Sunday, November 22, 2015

They aren't dogs

I'll be very frank, my view of the War with the Islamic State varies considerably from most of the fairly muddled thinking that I hear out there regarding this. Indeed, I think the commentary that ponders in angst why this is happening, and what the Islamic State wants, is dense.

 

Or perhaps a blistering combination of extremely naive combined with historically inept.

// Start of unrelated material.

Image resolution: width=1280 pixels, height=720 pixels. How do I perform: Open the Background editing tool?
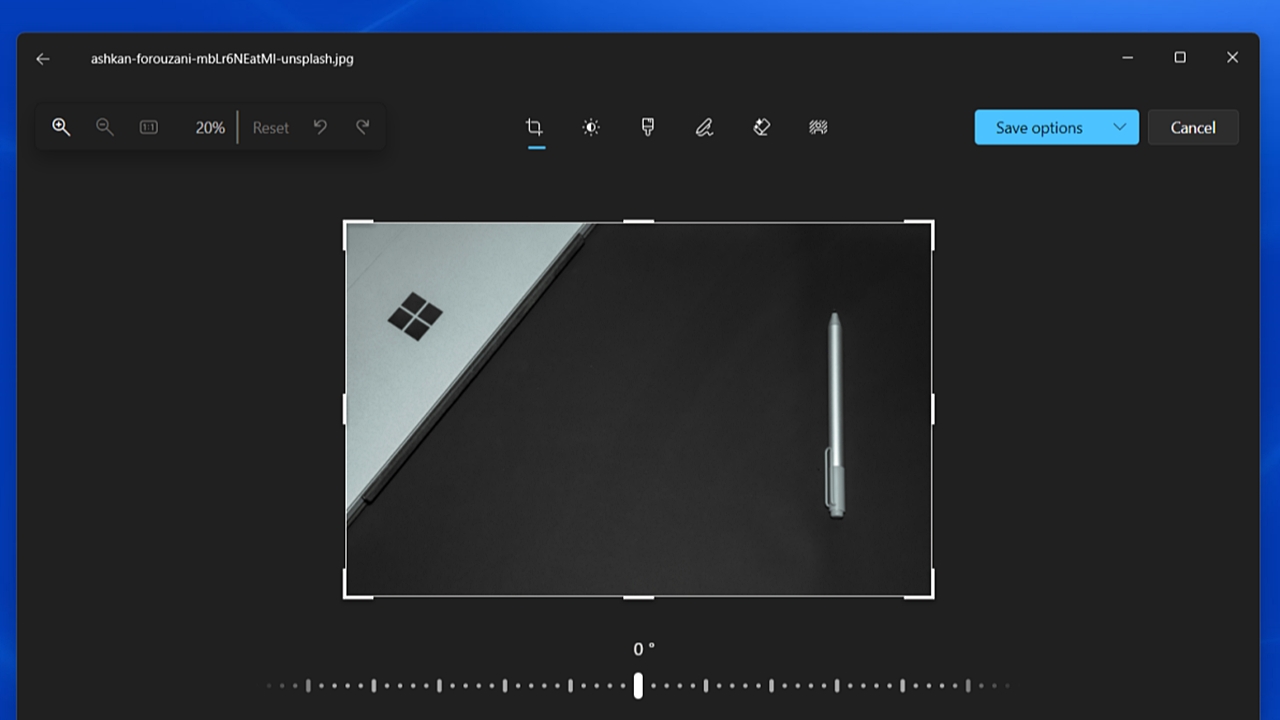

Simply put, the Islamic State seeks to establish a global Whabbi Sunni Caliphate that will truck no compromise with any force counter to it.  No other religion is to be allowed to stand and Muslims who are not strictly and purely observant are to be regarded as apostates.  It's willing to use violence to achieve this goal, it has no shorter goal, and its backed up in goals and thinking by its organic document, the Koran.  We might like to pretend that in the 21st Century we don't fight religious wars, but we're in one.  And frankly, we're not doing very darned well in it.  Our enemy is winning on the battlefield and its winning the propaganda war amongst its demographic.  Its even winning non Islamic Europeans as converts to its cause, in an era when Christian churches have tended to reduce their message to something like "it's nice to be nice to the nice".

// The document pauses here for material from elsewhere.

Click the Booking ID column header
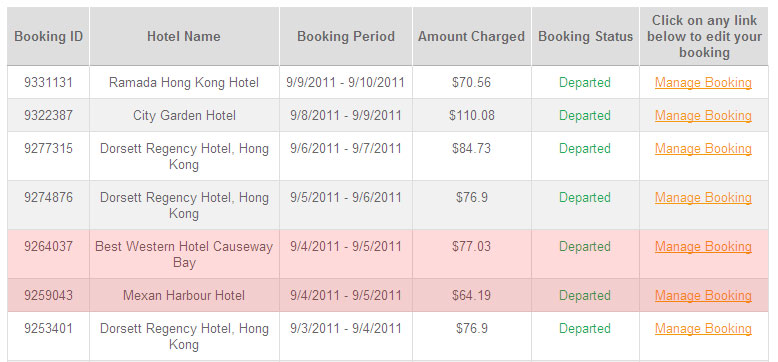tap(48, 36)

So, that being my view, it may come as a surprise that I'm fairly disturbed by the recent political efforts to restrict the very small number of Syrian refugees we were going to take in to probably nothing.

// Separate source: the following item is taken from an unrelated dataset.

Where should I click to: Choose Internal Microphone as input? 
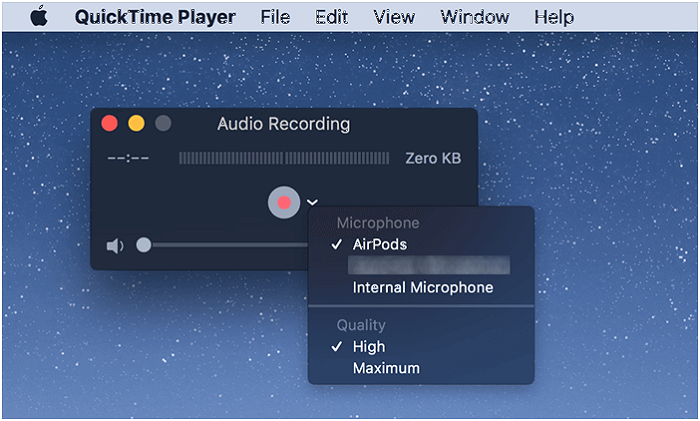tap(422, 288)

My view probably varies as well from the liberal commentators on this, who seem to put their comments in the context of not letting in the refugees is a victory for the Islamic State.  I doubt that's their view at all.  Being devout hardcore Wahhabi Sunnis, they're no doubt fully convinced that they will win, and would prefer to have large bodies of Muslims in Western nations, from whom they no doubt believe they can recruit when the call comes. And they are being successful in recruiting a few.

But that's not what matters here. What matters is that Western values, which no matter what secular humanists may think of them, are based on the Christian concepts of humanity and charity, and that requires us to relieve suffering where we can, and here we can help.  It's the classic Christian situation.  Yes, a few of these people, albeit a very few, may be dangerous.  Nonetheless, they are all suffering in one way or another, so we should help.  That stands to defeat the barbarous nature of the Islamic State more than anything else does.

Now, I'm not advocating pacifism here either, and I'm certainly not a pacifist.  While I was very much opposed to trying to support any faction in the Syrian civil war early on, now the situation is too far gone and we have no choice but to fight the Islamic State.  And, in my view, not in the slow motion air campaign we're doing now.  

But at the same time, and until we can solve this matter, we have to recognize that a lot of desperate innocent people, and a few desperate guilty people, are on the move, and we need to do what we can. That humanity shows the difference between them and us, and between inherent and inherited Christian values and Islamic extremism.